Not to be confused with the piñatas they sell at the local adult toys store.
John Oliver is fed up with going online on Monday mornings to read how he and his new HBO show, Last Week Tonight with John Oliver, smashed, destroyed, "verbally pantsed," or ruthlessly murdered the various people or topics he mocks on his show. He's not the first person to complain about absurd Internet headlines that claim that everything that ever happens is the "best ever" or "will restore your faith in humanity" or worst, "is everything"—but this is one of the few times someone who regularly gets showered in this over-enthusiastic praise has complained about it. Now, in this web-only video, he's doing something about it.
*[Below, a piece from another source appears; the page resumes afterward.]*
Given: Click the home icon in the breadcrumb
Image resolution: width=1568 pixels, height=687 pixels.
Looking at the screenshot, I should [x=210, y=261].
Ostensibly, he's doing this so that when websites say he "literally destroyed" something, they'll be accurate. He does makes a good point, though: piñatas are the embodiment of absolute evil.
Now, this trend isn't new, it's borrowed from political writing, which has been reflexively describing every offhand comment by politicians as "ripping," "slamming," "destroying," or some other extremely-violent verb-ing a rival politician for years. Indeed, that's how the transition started, by those same headline writers applying this rubric to Daily Show or Colbert segments. With the extended, vicious rants that Oliver is allowed to do on HBO, however, he's now monopolizing headlines using annihilation-based exaggerated clickbait.
Not that we would ever do something like that.